Branford Marsalis, the Grammy, Emmy and Tony award-winning musician, composer and educator, is the 2024 recipient of the Alvin Batiste Hall of Distinction Award.
A member of New Orleans’ famous Marsalis family of jazz artists, he’ll accept the honor Wednesday at the "Blue Note Records 85th Anniversary Tour" concert at the Manship Theatre.
The Alvin Batiste award is presented by the Arts Council of Greater Baton Rouge and River City Jazz Coalition. Marsalis studied with Batiste at Southern University’s Jazz Institute in Baton Rouge.
Batiste, a virtuoso modern jazz clarinetist who dedicated much of his life to teaching, was a beloved mentor to generations of students at Southern and the New Orleans Center for Creative Arts. In addition to Marsalis, his notable students include Herlin Riley, Donald Harrison Jr., Randy Jackson, Henry Butler, Herman Jackson, Roland Guerin, Roderick Paulin, Joe Dyson, Troy Davis and Mike Esneault.

Concurrent with his establishment of a home in New Orleans again, Marsalis has accepted the position of artistic director at the Ellis Marsalis Center for Music.
As a teacher, Batiste was always genuine and unconventional, Marsalis said from New Orleans.
“He’d give you a lesson and say, ‘Maybe this will work for you. If it doesn’t, don’t worry about it. We’ll find something else,’ ” he said.
Disarming informality was another of Batiste’s traits.
“Everybody called him Alvin or Bat,” Marsalis said. “At Black schools, that’s a big deal. Everybody is doctor this or doctor that, Mrs. This and Dr. That. But Alvin was like, ‘Just call me Bat.’ You’re a 19-year-old kid, saying, ‘Hey, what’s happening, Bat?’ It a camaraderie that’s hard to explain.”
Despite being on a first-name basis with Batiste, his students always respected him, Marsalis added.
“Everybody was reverential toward him, but you didn’t have to be so formal in the delivery.”
In the 1960s, Batiste and Marsalis’ late father, pianist Ellis Marsalis, were members of the American Jazz Quintet, torchbearers for modern jazz in tradition-minded New Orleans. Both of them influenced Branford Marsalis’ saxophone playing and teaching. Batiste’s pedagogy was more conceptual, while the practical elder Marsalis’ priorities included nuts and bolts.

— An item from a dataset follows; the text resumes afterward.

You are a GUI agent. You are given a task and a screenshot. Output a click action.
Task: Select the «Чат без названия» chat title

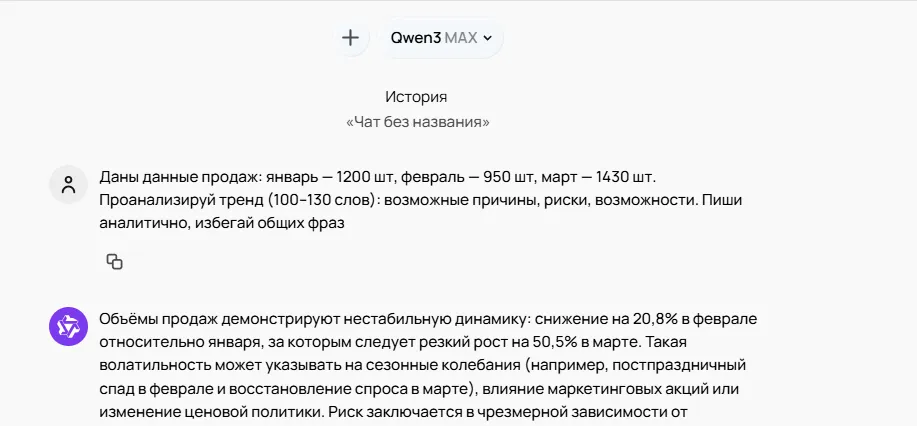coord(418,122)
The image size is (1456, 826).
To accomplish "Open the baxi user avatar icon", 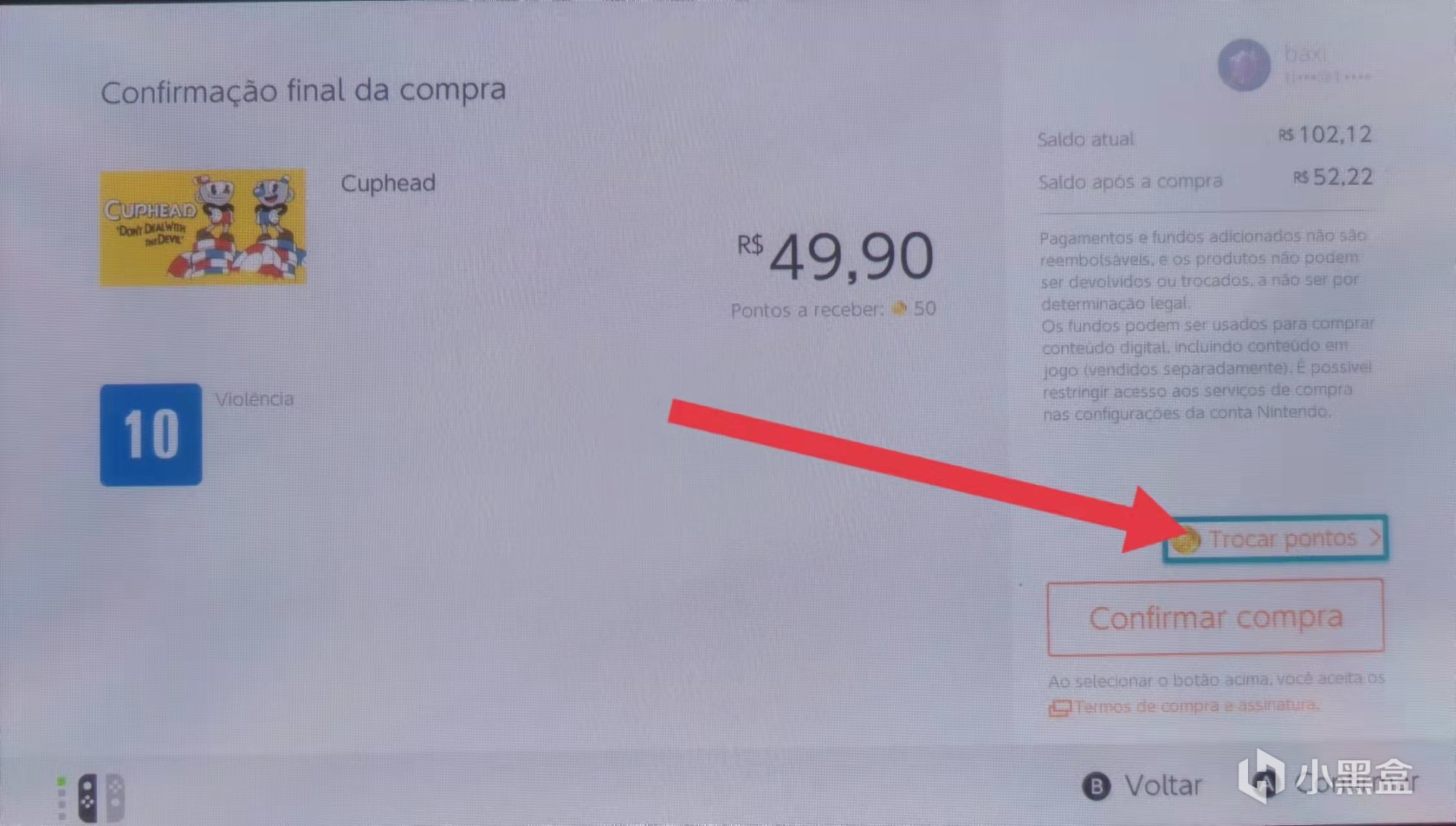I will (x=1244, y=65).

Branford Marsalis applied the pragmatism he learned from his father when he produced Batiste’s final recording, 2007’s “Marsalis Music Honors Series: Alvin Batiste.” In the studio, he explained, there was no time for ruminating about what a special occasion it was.

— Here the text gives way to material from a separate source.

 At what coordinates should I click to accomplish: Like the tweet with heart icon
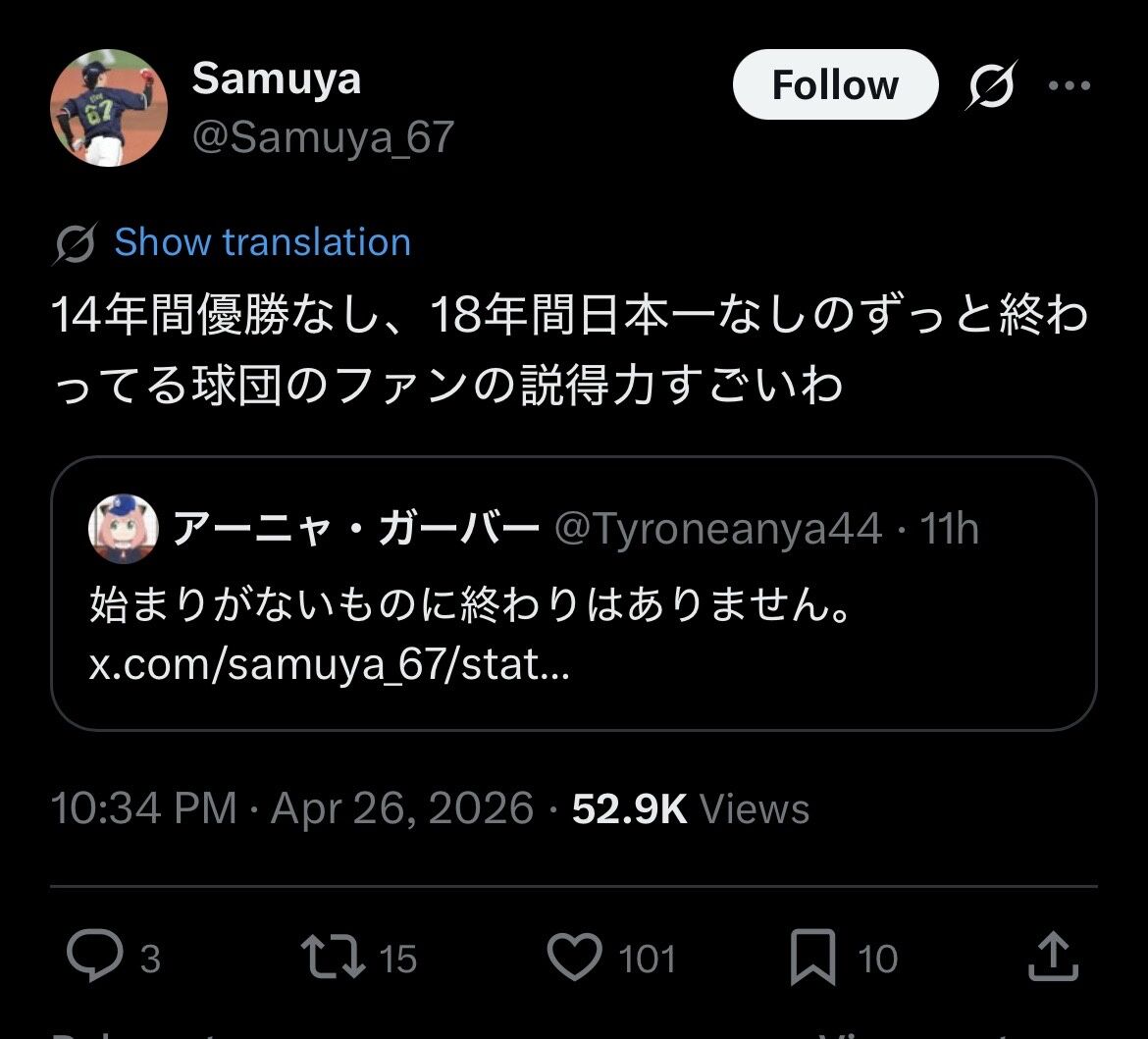(574, 957)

“We had a day to make a record,” Branford Marsalis said. “I had to listen to the band and make sure everything was succinct and together. Getting sentimental in the middle of a session, that screws you up. You can’t be fanboying during a session.”
Released by Branford Marsalis’ own Marsalis Music record label, Batiste’s studio swan song was the ideal project for him. The Marsalis Music Honors Series of albums paired musicians older than 60 with musicians under 30.
“That was a perfect fit, because of his teaching experience and his excellence as a musician and conceptualist,” Branford Marsalis said. “And I thought it would be great for him to record with some young musicians in New York, who were from different parts of the world, who would bring a different approach to his music. I think he was really moved by that.”
In November 2006, Batiste told The Advocate that he’d be debuting music from the album Branford Marsalis produced on May 6 at the New Orleans Jazz and Heritage Festival. The debut became an emotional memorial after the 74-year-old Batiste died in his sleep early that morning.
Despite their shock and grief, Branford Marsalis and his friend, Harry Connick Jr., Ed Perkins, Batiste’s student group, the Jazztronauts, and others performed during his scheduled time slot at the festival’s Jazz Tent.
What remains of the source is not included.